DATE OF JUDGMENT: 17/01/2001
BENCH:
S.R.Babu, S.N.Variava
JUDGMENT:
L.....I.........T.......T.......T.......T.......T.......T..J
J U D G M E N T S. N. VARIAVA, J.
Leave granted. Heard parties. This Appeal is against
a Judgment dated 5th August, 1998 by which the Second Appeal
filed by the Respondents has been allowed. Briefly stated
the facts are as follows: One Sainabi was the owner of the
entire property in respect of which the present suit arises.
She sold a portion of the property to the Respondents by a
registered Sale Deed dated 16th April, 1968. For sake of
convenience these properties are referred to as "Plaint A
Schedule property. Sainabi thereafter sold to the
Appellants the remaining portion of the property by a
registered Sale Deed dated 27th March, 1971. For sake of
convenience, these are known as "Plaint B Schedule
property". The Appellants raised construction on "Plaint B
Schedule property". According to the Respondents this
construction encroached into "Plaint A Schedule property".

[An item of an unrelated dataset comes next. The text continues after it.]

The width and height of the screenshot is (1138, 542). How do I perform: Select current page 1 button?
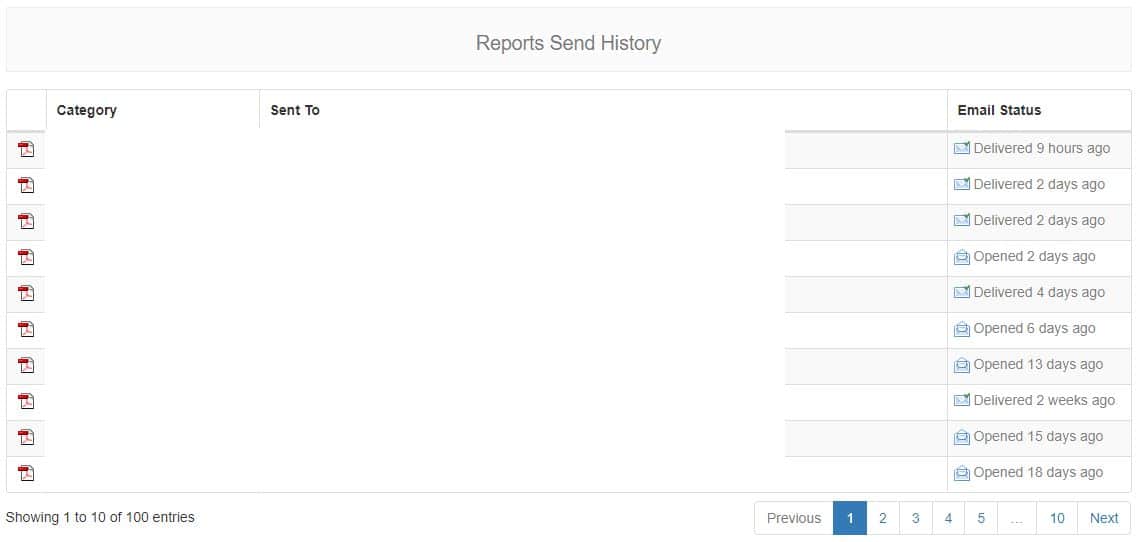[849, 518]
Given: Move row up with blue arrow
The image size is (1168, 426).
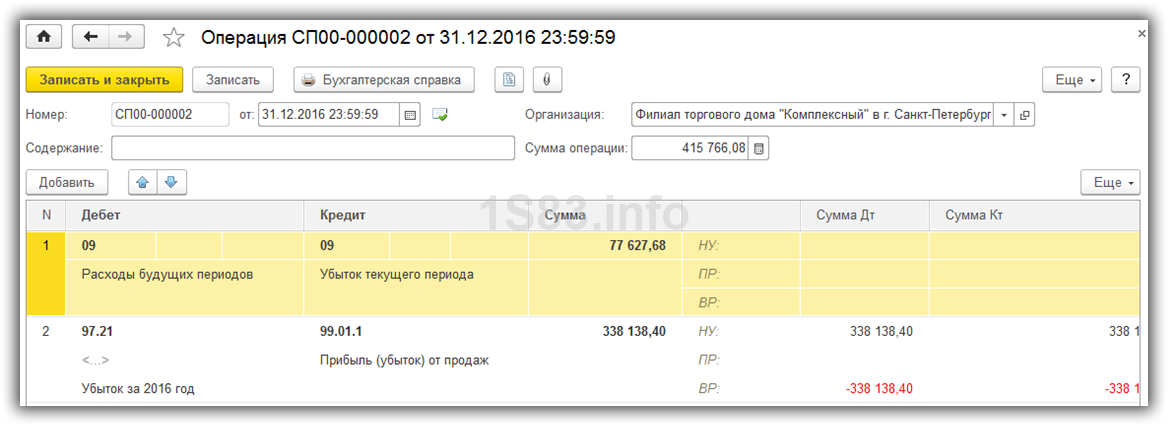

The Respondents thus filed a Suit for a perpetual injunction
restraining the Appellants from encroaching into "Plaint A
Schedule property" and for removal of the construction put
up by them to the extent that it encroached into "Plaint A
Schedule property". The Appellants denied that they had
encroached upon "Plaint A Schedule property". At this
stage, it must be mentioned that in the Plaint, as it was
originally filed, there was no reference to a Plan which had
been attached to the Sale Deed dated 16th April, 1968. In
the Plaint the properties were described by referring to the
Schedule to the Sale Deed dated 16th April, 1968. The Trial
Court, going by the description of the properties given in
the Plaint and on the basis of a report of the Commissioner,
dismissed the suit holding that there was no trespass. The
Respondents then filed Appeal No. 179 of 1983. In this
Appeal the Respondents applied for amendment of the plaint
to incorporate measurements shown in the Plan attached to
the Sale Deed dated 16th April, 1968. The Appellate Court
allowed the Application for amendment and remanded the Suit
back for trial afresh. The Appellants filed Civil Misc.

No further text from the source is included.